Una tormenta de palabras, conexiones, imágenes, luces y otros satura a todas horas la cabeza. No poder mirar lo que nos rodea porque la bronca interior se interpone entre la cabeza y lo exterior. Como una permanente interferencia que no permite sintonizar el dial de la realidad. Cada vez intentar fijar la atención en algo que no forme parte del propio mundo interior. No poder. No ser capaz de salir de la propia cabeza.La cabeza proyecta a través de los ojos y no ve cuando mira. No saber en qué medida se ve algo fuera del proyector visual. ¿Qué ven los ojos? Rostros, paisajes... ¿Cuánto hay de ellos y cuánto de nosotros al enfocar nuestros ojos hacia los mismos? Un misterio indescifrable nos separa (o nos une en la soledad de lo distinto) de lo que nos rodea.
El mundo exterior existe, de eso no hay duda.

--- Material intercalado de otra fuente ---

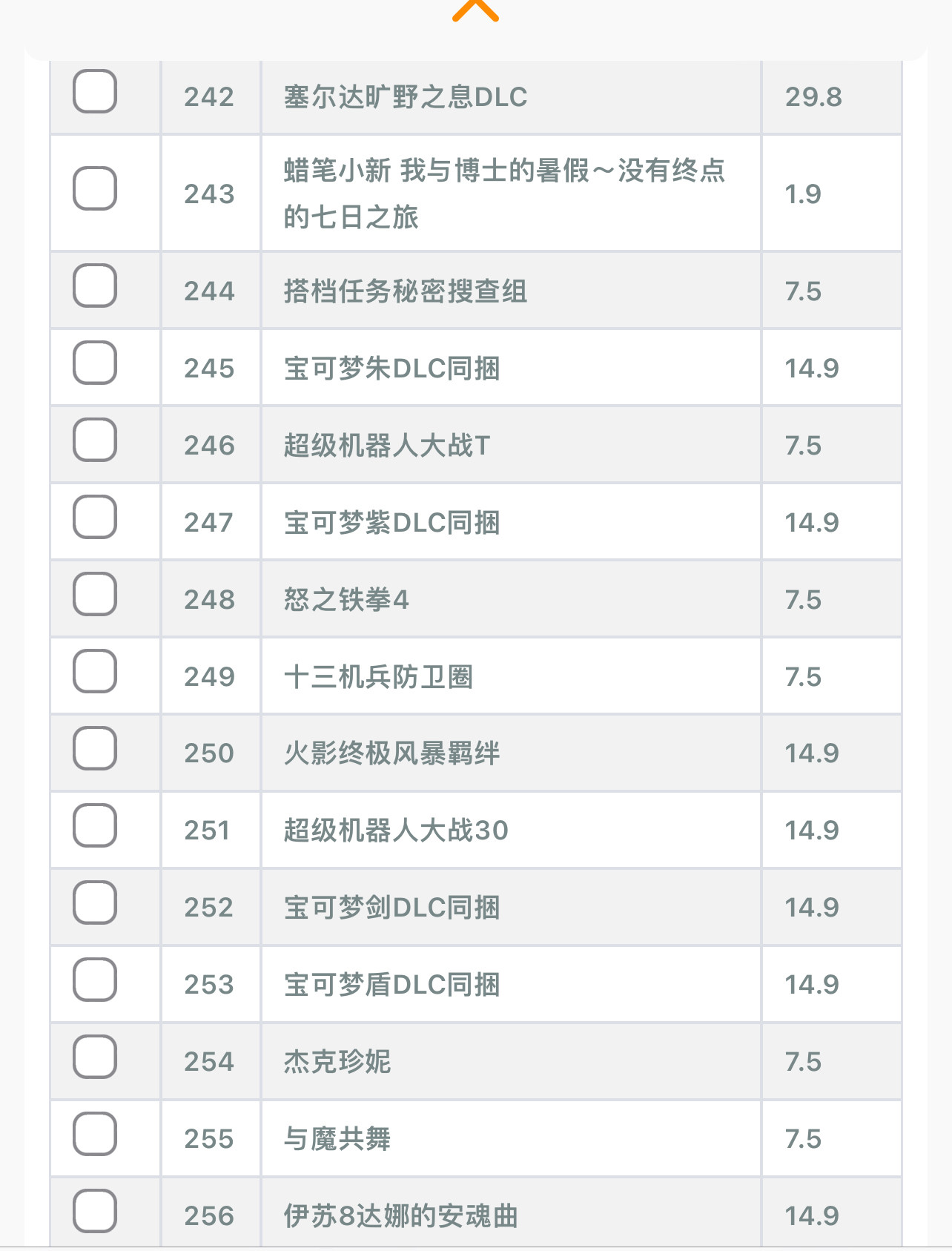Screen dimensions: 952x1251
Task: Check the box next to 与魔共舞
Action: [95, 1134]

Mas es imposible saber qué diablos hay allí fuera ante nuestros ojos. ¿Qué vemos aparte de lo que estamos programados para ver? ¿Se puede reprogramar nuestro "disco duro" para poder acercarnos de algún modo a la entidad real de lo que vemos?
[Ta vez, las diferentes técnicas de meditación o por ejemplo la respiración abdominal limpian de "archivos inútiles" nuestro ordenador cerebral y nos permiten afinar más la visión de lo que nos rodea: podremos ver momentáneamente con ojos nuevos hasta que el ruido de la cabeza vuelva a interferir.]

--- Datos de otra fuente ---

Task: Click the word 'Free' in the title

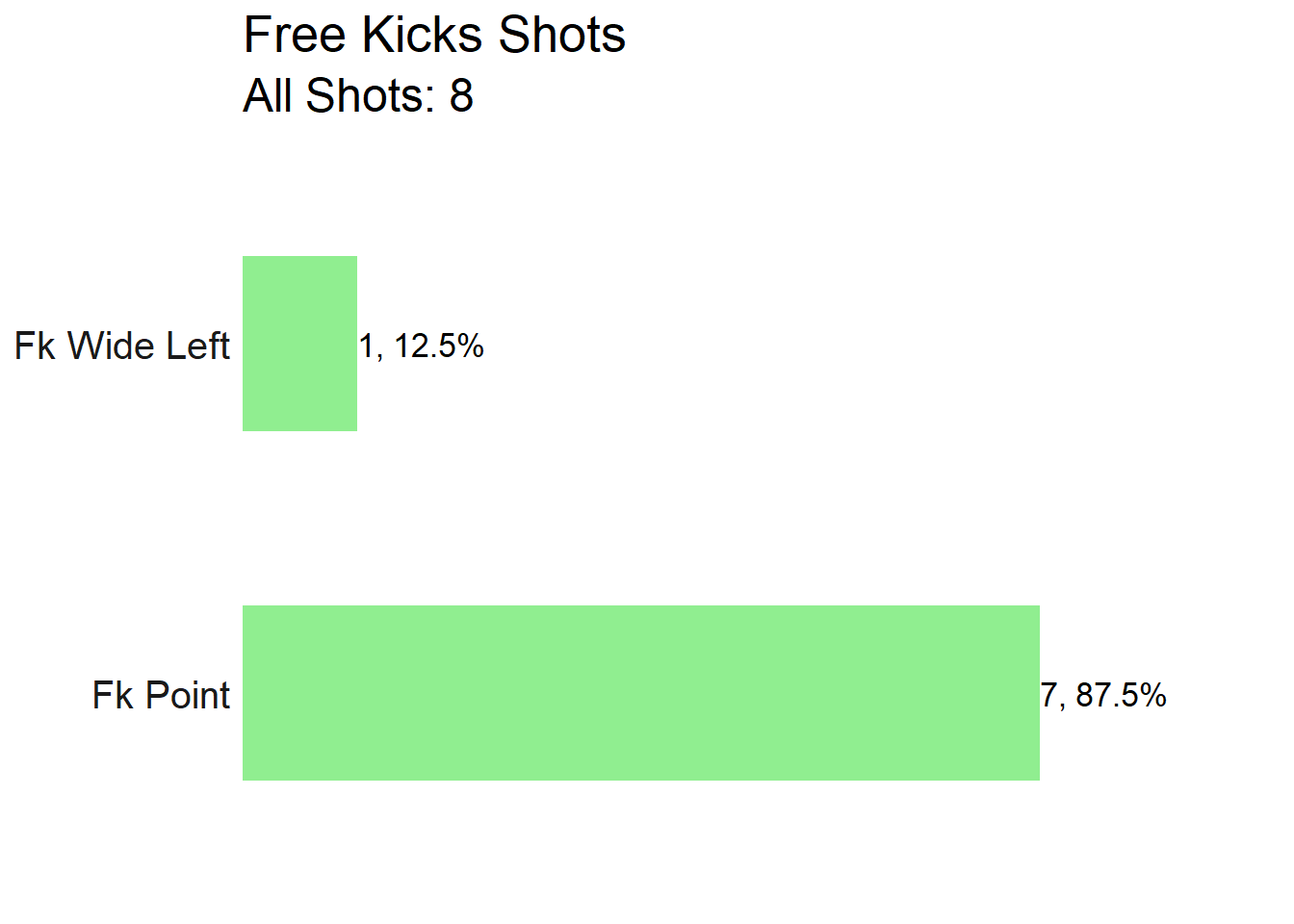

Conceptualmente hablando, acaso la diferencia entre lo que se ve y la realidad en sí de lo visto tenga alguna similitud con la diferencia existente entre cómo oímos nosotros nuestra propia voz cuando hablamos y cómo la oyen los demás, o cuando se escucha en una grabación. El mismo sustrato pero diferente percepción. Es solo una aproximación tangencial a la escisión entre el yo y el no-yo.
La realidad es una perfecta des-conocida para nosotros pese a que estamos programados para estar en ella.